Know Every Process, Even If You Outsource It
Whether you fabricate in-house or broker, you need to understand how every sign is built and installed. Not to do the work yourself, but to price it accurately and manage suppliers without being taken advantage of.
If you broker channel letters, you should know roughly what goes into a returned letter set, how the trim cap is finished, what the LED layout looks like, and how it mounts. If you broker large-format print, you should know substrates, lamination, and finishing. You cannot quote what you do not understand, and you cannot catch a padded supplier quote if you cannot read it.
For shops that outsource print to a trade printer, this is the same principle. Understand the spec, the finishing options, and the lead times so you can quote with confidence and manage the client expectation.
Labour Burden: What an Employee Actually Costs
If you are paying someone $30 an hour, you are not paying $30 an hour. You are paying $30 plus:
- Superannuation
- Workers compensation premium
- Payroll tax (depending on state and total wages)
- Annual leave loading and accrual
- Sick leave accrual
- Public holiday loading
- Any health, training, or tool allowances you provide
Depending on the role and state, the true cost is typically 25 to 40% above the base hourly rate. If you are costing jobs at the base rate, you are losing that margin on every billable hour. Every job.

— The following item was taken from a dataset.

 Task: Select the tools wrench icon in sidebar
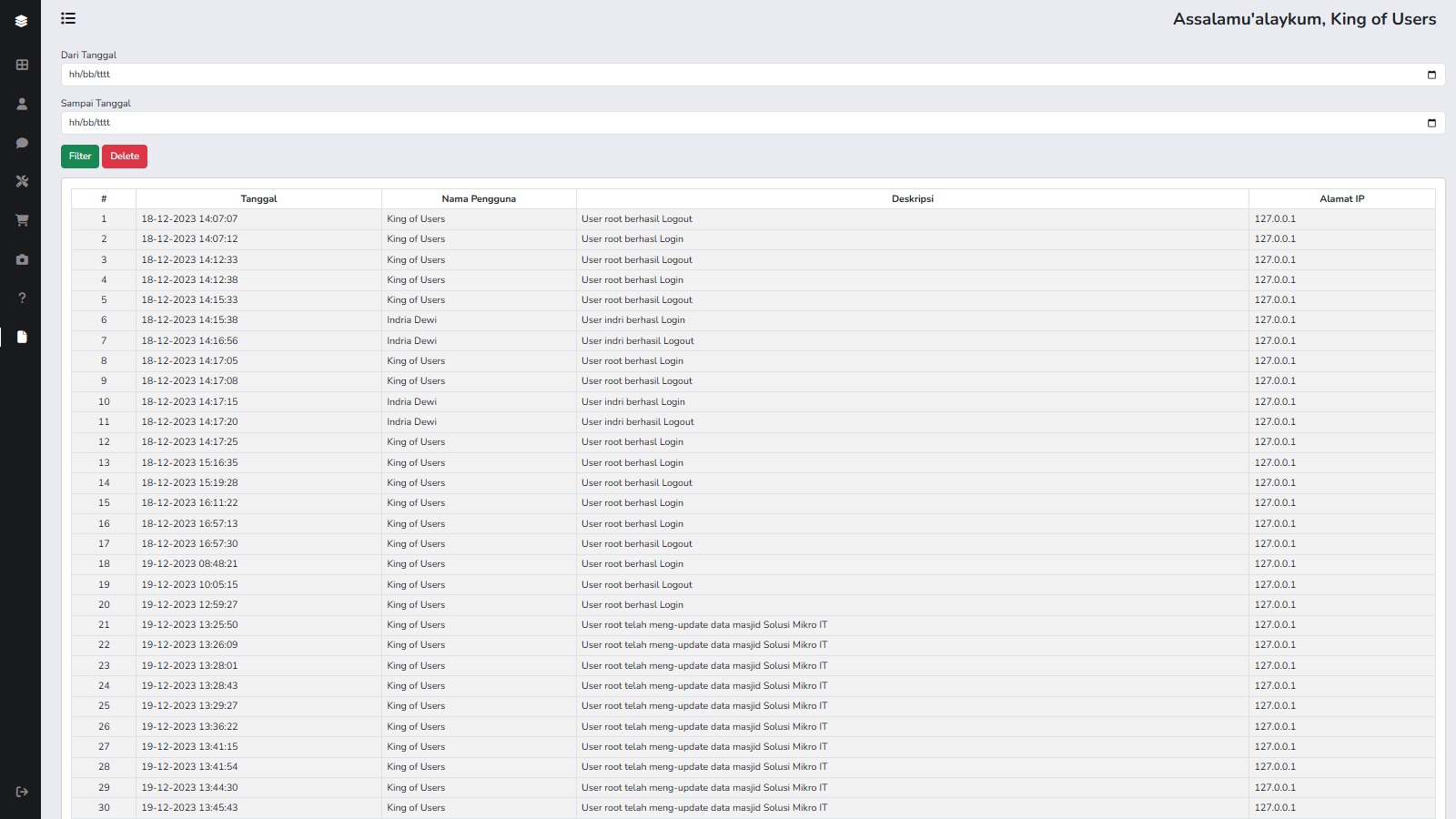22,181
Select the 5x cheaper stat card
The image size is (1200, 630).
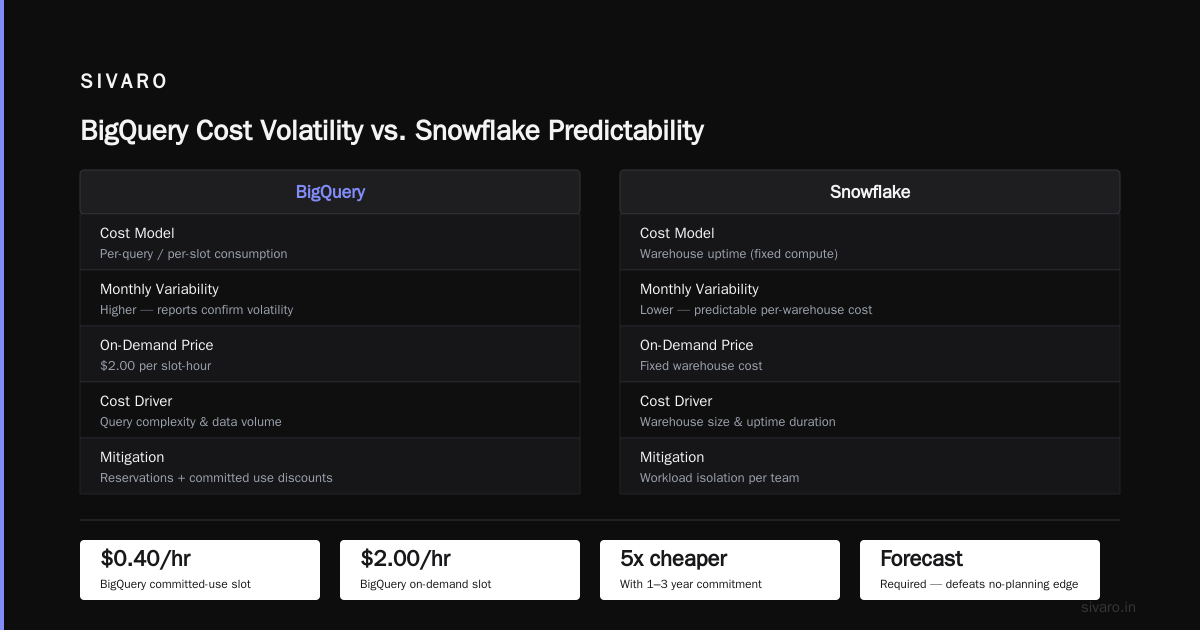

Fixed Costs versus Variable Costs
Split your cost base into two buckets.
Fixed costs stay roughly the same regardless of how much work goes through the shop:
- Rent
- Insurance
- Equipment finance or lease payments
- Software subscriptions
- Salaried admin and management wages
Variable costs move with workload:
- Electricity and consumables
- Production labour overtime
- Materials
- Vehicle running costs and fuel
- Outsourced production
You need both in your cost model. If you have a slow January, your fixed costs still hit. That has to be baked into your shop rate for the months when work is flowing.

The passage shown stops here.